Ⅰ型:为IgG、C3呈线条状沉积于肾小球毛细血管壁,抗肾小球基底膜(GBM)阳性,ANCA阴性。

Ⅱ型:为IgG、C3呈颗粒状沉积于系膜及毛细血管壁,抗GBM阴性,ANCA阳性。

Ⅲ型:为肾小球内基本无免疫沉积物,抗GBM阴性,ANCA阳性。

Ⅳ型:为IgG、C3呈线条状沉积于肾小球毛细血管壁,抗GBM阳性,ANCA阳性。

Ⅴ型:为肾小球内基本无免疫沉积物,抗GBM阴性,ANCA阴性。

上述3种分类法从不同角度对RPGN进行分类,其中Couser分类综合了病因分类中的病理表现,无论其为原发或继发,病理上都表现为此3种形式;而新5型分类在Couser分类的基础上,结合了免疫学实验指标,这可能更有利于治疗方案的确定及随访,故其在临床上的应用也日益增加。

七、临床表现

1.前驱症状 大多数患者在发病前1个月有先驱感染史,起病多突然,但也可隐性缓慢起病。

2.起病 多以少尿开始,或逐渐少尿,甚至无尿。可同时伴有肉眼血尿,持续时间不等,但镜下血尿持续存在,尿常规变化与急性肾小球肾炎基本相同。

3.水肿 约半数患者在开始少尿时出现水肿,以面部及下肢为重,水肿一旦出现难以消退。

4.高血压 起病时部分患者伴有高血压,也有在起病以后过程中出现高血压,一旦血压增高,呈持续性,不易自行下降。

5.肾功能损害 呈持续性加重是本病的特点,肾小球滤过率明显降低和肾小管功能障碍同时存在。

八、检查

1.突出表现是血尿素氮及肌酐呈持续性增高,内生肝酐清除率明显降低,不同程度的代谢性酸中毒及高血钾,血钙一般正常,血磷也在正常范围,始终镜下血尿,尿FDP多高于正常。

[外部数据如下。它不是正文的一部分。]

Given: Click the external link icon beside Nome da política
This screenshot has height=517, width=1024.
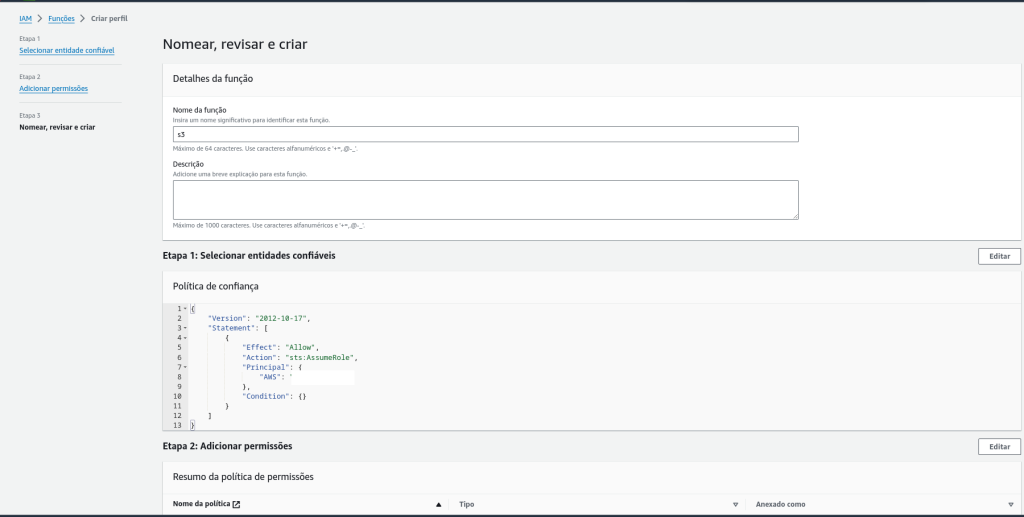Looking at the screenshot, I should [236, 505].
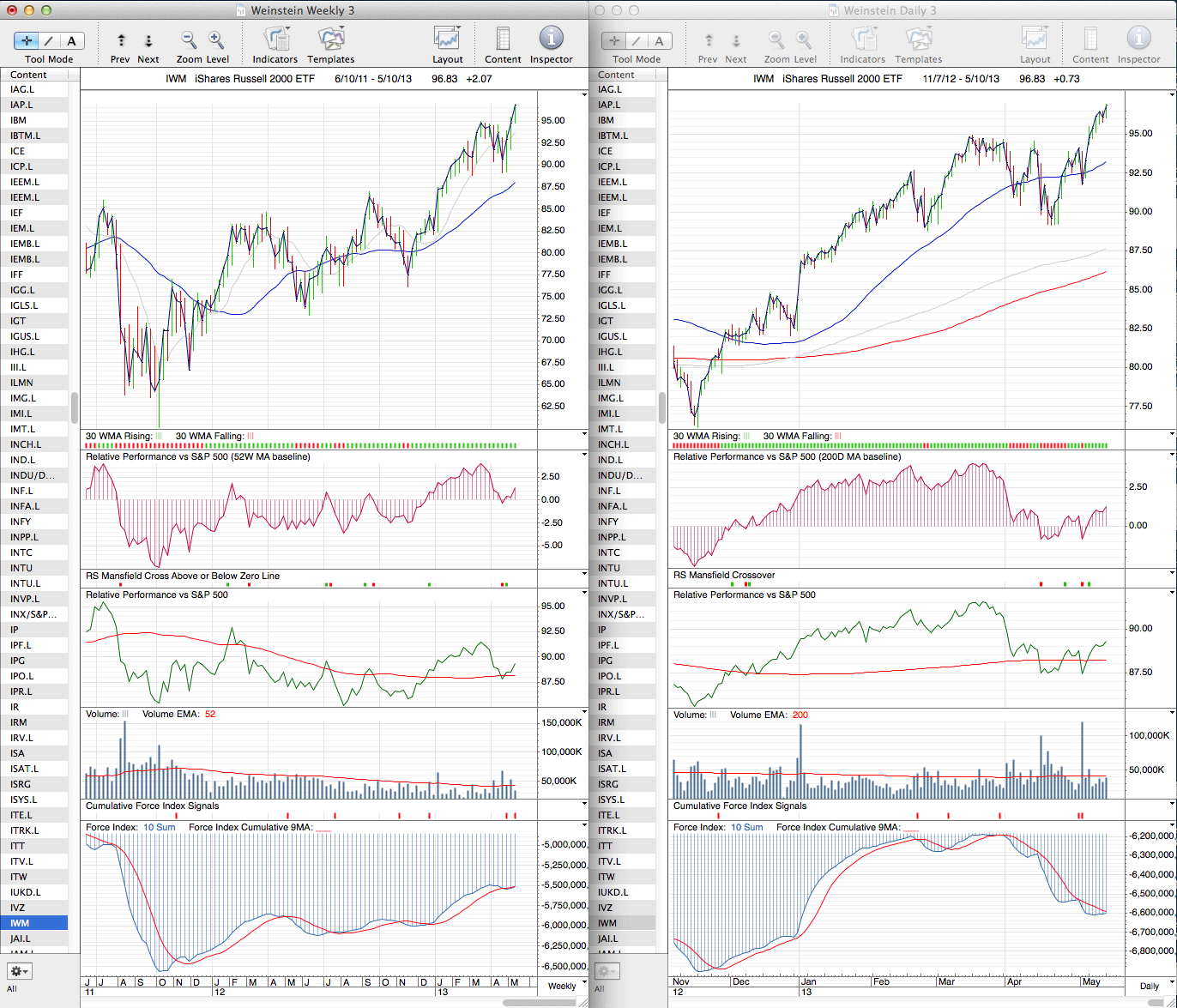
Task: Zoom out using minus magnifier in Weekly window
Action: (x=189, y=40)
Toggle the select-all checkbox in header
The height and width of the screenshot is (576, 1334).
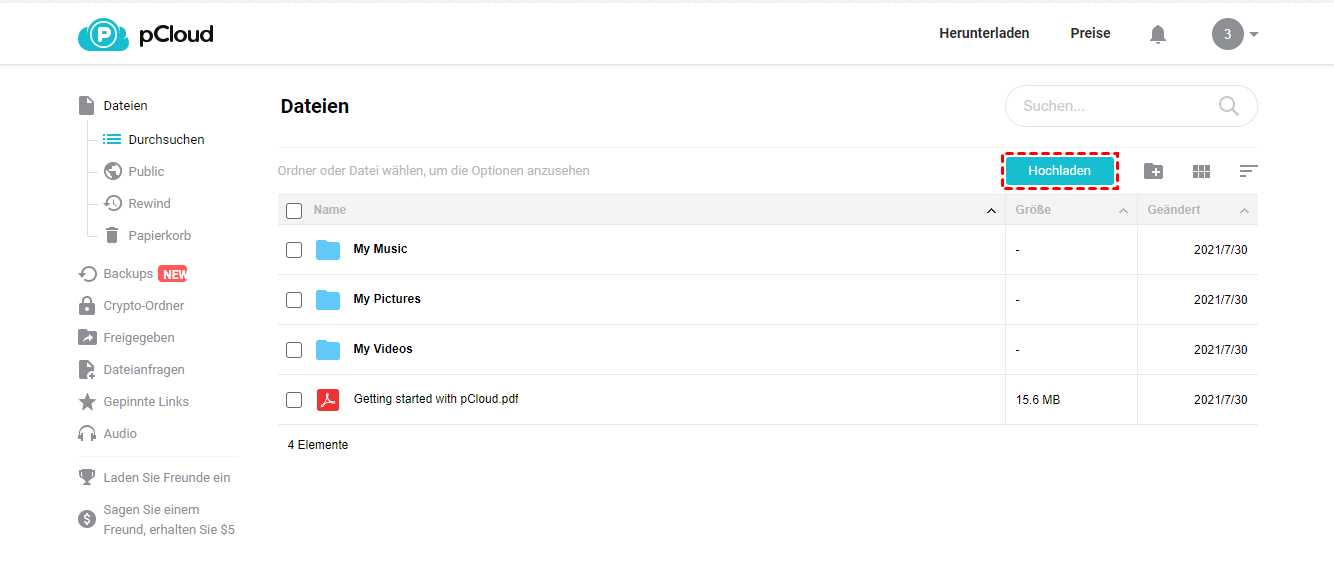click(294, 211)
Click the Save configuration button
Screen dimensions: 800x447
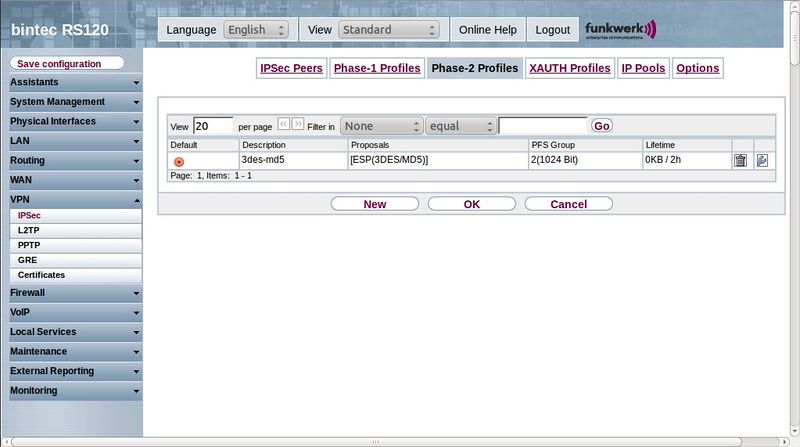67,64
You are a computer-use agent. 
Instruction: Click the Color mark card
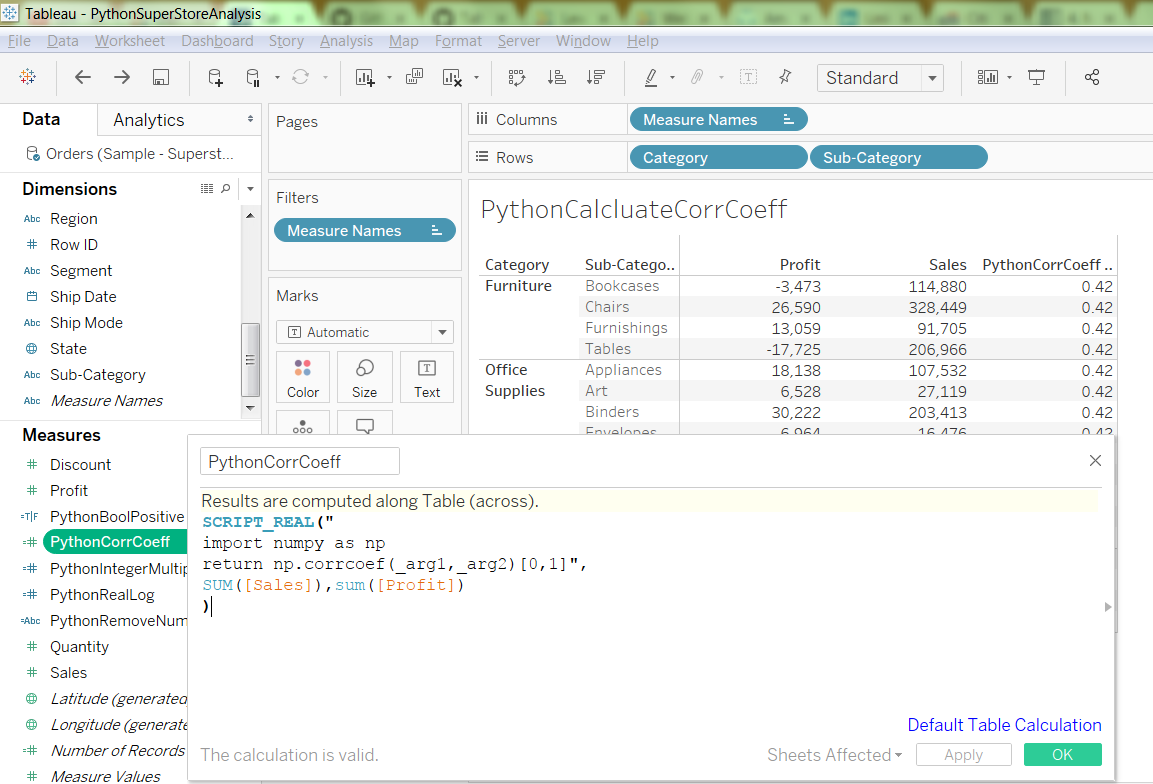(303, 377)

2.抗肾小球基底膜型血清补体各成分基本正常,免疫复合物型补体成分下降。

3.血常规主要有贫血表现。

4.血液免疫学检查Ⅰ型患者可检出抗肾小球基膜抗体;Ⅱ型患者可有免疫复合物,冷球蛋白及类风湿因子阳性。血清总补体及C3在Ⅰ、Ⅱ型患者可降低;Ⅲ型患者上述检查均无特殊变化。

5.准确诊断要靠肾穿刺,即发现50%以上的肾小球有阻塞性的新月体形成即可诊断。

九、诊断

对呈急性肾炎综合征表现(急性起病、尿少、水肿、高血压、蛋白尿、血尿)且以严重血尿、明显少尿及肾功能进行性衰竭为表现者应考虑本病,该病为进行性进展,肾脏呈进行性缩小,临床若怀疑为RPGN应紧急行肾穿刺,肾穿刺前SCr>400μmol/L者,应透析以确保肾穿刺顺利进行。

诊断包括两大方面:

1.组织病理学诊断 新月体肾炎的病理诊断标准强调2点:①新出现的新月体为闭塞肾小囊腔50%以上的大新月体,不包括小型或部分新月体;②伴有大新月体的肾小球必须超过全部肾小球数的50%。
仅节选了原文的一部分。